[Records for this task — start]

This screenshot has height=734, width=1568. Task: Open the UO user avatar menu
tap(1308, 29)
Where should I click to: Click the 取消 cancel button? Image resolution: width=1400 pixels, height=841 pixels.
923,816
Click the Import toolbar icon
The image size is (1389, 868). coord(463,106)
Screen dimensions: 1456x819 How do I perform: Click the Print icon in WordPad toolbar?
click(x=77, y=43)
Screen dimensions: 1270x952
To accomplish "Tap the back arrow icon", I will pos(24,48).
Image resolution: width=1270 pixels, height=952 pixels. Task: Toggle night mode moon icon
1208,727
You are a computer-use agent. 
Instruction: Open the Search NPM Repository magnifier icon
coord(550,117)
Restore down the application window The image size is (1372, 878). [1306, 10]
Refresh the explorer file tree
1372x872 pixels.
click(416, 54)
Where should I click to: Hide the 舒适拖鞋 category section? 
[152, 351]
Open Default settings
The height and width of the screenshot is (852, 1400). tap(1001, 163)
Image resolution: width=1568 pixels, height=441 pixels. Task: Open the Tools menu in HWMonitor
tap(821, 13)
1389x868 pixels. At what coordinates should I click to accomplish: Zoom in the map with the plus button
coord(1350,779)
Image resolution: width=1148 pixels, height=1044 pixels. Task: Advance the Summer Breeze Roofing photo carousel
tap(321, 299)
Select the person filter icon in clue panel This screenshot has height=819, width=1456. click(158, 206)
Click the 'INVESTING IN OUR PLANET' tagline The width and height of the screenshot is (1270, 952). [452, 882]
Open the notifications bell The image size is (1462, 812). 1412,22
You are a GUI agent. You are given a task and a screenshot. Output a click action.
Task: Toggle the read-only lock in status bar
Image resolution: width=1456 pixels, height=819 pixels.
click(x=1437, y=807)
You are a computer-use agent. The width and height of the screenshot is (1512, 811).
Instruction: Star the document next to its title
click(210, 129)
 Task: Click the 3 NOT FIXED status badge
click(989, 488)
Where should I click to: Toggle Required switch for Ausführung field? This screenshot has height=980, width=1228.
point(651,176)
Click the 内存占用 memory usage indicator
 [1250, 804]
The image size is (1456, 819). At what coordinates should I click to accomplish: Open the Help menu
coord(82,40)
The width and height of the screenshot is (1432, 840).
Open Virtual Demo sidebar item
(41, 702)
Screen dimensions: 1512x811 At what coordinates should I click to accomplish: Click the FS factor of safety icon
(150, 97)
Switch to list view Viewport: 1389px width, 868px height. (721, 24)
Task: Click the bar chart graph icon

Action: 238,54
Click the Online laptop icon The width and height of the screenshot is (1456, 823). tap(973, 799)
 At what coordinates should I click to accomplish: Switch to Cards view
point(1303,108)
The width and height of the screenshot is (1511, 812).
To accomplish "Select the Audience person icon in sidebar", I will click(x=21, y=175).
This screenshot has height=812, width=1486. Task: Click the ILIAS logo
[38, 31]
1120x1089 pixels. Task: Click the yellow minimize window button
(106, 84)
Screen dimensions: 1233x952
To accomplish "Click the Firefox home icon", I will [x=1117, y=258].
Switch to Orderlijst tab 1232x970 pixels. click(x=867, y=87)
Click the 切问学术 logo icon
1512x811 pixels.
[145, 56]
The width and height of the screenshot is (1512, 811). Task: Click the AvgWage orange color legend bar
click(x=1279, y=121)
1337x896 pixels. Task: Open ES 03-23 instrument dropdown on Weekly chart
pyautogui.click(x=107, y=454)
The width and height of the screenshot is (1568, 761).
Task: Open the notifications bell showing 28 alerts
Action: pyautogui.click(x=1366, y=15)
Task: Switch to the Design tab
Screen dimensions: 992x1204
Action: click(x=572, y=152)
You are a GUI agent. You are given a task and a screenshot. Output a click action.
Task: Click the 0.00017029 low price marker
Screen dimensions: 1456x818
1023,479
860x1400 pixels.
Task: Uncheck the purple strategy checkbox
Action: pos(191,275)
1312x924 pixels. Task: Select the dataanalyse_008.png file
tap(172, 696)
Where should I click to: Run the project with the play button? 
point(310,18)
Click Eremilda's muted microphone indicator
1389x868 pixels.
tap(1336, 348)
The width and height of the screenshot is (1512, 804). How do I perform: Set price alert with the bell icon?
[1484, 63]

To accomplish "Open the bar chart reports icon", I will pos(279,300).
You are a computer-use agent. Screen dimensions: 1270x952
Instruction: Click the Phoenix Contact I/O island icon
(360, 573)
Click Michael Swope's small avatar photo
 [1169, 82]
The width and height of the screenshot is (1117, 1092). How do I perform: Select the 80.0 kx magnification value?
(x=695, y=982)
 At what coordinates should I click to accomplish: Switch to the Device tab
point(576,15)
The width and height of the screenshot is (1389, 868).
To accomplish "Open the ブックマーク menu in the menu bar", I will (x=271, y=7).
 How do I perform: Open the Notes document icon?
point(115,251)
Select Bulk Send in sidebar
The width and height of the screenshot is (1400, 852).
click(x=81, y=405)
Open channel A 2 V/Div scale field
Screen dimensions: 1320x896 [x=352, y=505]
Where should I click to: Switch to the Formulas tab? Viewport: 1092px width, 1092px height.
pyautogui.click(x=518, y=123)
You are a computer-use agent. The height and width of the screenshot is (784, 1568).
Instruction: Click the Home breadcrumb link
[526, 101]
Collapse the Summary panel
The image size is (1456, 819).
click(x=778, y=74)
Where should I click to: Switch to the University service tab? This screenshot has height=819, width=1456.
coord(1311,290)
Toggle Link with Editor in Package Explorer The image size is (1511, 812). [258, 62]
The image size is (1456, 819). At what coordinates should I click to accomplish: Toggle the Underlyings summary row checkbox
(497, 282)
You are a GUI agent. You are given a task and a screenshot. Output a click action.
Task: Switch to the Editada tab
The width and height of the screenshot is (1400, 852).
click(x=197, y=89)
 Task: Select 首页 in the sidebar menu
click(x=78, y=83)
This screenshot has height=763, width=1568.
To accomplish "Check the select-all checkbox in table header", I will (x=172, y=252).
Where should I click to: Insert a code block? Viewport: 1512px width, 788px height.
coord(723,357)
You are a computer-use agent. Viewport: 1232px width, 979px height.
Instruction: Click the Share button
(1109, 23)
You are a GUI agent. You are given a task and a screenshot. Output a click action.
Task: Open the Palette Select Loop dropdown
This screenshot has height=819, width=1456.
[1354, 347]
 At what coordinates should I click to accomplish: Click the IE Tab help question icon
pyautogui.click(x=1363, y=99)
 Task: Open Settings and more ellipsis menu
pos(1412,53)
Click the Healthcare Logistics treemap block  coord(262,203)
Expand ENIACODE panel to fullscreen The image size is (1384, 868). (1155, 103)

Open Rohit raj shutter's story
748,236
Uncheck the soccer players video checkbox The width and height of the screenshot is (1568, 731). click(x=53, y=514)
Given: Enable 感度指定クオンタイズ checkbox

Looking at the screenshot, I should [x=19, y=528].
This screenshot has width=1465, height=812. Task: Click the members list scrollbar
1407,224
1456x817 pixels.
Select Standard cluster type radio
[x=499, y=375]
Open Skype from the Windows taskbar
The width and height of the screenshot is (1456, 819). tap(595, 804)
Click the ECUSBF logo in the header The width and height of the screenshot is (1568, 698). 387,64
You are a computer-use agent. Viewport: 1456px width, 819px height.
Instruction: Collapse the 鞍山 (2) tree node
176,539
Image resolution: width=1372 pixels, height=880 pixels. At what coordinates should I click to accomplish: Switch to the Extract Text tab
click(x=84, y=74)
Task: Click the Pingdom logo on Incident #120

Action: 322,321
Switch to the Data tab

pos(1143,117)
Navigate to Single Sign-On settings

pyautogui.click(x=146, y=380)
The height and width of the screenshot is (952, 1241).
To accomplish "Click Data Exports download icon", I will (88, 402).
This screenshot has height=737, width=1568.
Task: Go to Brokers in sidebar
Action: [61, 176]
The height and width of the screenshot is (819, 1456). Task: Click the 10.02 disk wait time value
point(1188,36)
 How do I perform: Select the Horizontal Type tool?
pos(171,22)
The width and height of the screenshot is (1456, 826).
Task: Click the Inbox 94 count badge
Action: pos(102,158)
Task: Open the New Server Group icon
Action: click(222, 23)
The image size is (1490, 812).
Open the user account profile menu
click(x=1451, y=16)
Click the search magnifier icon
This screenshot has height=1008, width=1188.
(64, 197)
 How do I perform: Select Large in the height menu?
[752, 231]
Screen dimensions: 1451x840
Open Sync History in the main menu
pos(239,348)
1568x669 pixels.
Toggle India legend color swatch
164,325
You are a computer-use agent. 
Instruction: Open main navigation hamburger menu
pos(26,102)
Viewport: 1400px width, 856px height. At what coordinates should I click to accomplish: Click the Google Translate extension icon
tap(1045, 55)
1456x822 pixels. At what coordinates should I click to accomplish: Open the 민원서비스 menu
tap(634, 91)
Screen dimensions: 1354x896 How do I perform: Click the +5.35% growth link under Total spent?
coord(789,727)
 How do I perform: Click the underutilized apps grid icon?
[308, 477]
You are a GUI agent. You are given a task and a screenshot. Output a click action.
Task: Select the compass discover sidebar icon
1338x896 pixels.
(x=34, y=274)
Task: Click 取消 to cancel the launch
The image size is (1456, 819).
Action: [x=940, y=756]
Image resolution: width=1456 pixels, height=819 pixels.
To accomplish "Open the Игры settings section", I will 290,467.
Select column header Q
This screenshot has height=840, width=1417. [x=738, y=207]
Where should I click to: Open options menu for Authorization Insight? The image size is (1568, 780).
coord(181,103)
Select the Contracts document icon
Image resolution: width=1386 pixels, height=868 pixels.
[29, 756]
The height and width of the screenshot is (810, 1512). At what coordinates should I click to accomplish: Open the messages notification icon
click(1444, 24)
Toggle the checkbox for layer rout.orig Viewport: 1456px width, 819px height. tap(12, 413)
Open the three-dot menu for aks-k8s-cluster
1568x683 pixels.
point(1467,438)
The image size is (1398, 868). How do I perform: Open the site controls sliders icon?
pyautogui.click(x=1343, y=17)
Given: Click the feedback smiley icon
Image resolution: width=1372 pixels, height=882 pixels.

[Records for this task — finish]

Task goal:
The stretch of entries above that starts with the line containing "Open Default settings" and goes on through the line containing "The width and height of the screenshot is (1432, 840)." is to be transcribed exactly, and no other line is to be transcribed.

Result:
Open Default settings
The height and width of the screenshot is (852, 1400). tap(1001, 163)
Image resolution: width=1568 pixels, height=441 pixels. Task: Open the Tools menu in HWMonitor
tap(821, 13)
1389x868 pixels. At what coordinates should I click to accomplish: Zoom in the map with the plus button
coord(1350,779)
Image resolution: width=1148 pixels, height=1044 pixels. Task: Advance the Summer Breeze Roofing photo carousel
tap(321, 299)
Select the person filter icon in clue panel This screenshot has height=819, width=1456. click(158, 206)
Click the 'INVESTING IN OUR PLANET' tagline The width and height of the screenshot is (1270, 952). [452, 882]
Open the notifications bell The image size is (1462, 812). 1412,22
You are a GUI agent. You are given a task and a screenshot. Output a click action.
Task: Toggle the read-only lock in status bar
Image resolution: width=1456 pixels, height=819 pixels.
click(x=1437, y=807)
You are a computer-use agent. The width and height of the screenshot is (1512, 811).
Instruction: Star the document next to its title
click(210, 129)
 Task: Click the 3 NOT FIXED status badge
click(989, 488)
Where should I click to: Toggle Required switch for Ausführung field? This screenshot has height=980, width=1228.
point(651,176)
Click the 内存占用 memory usage indicator
 [1250, 804]
The image size is (1456, 819). At what coordinates should I click to accomplish: Open the Help menu
coord(82,40)
The width and height of the screenshot is (1432, 840).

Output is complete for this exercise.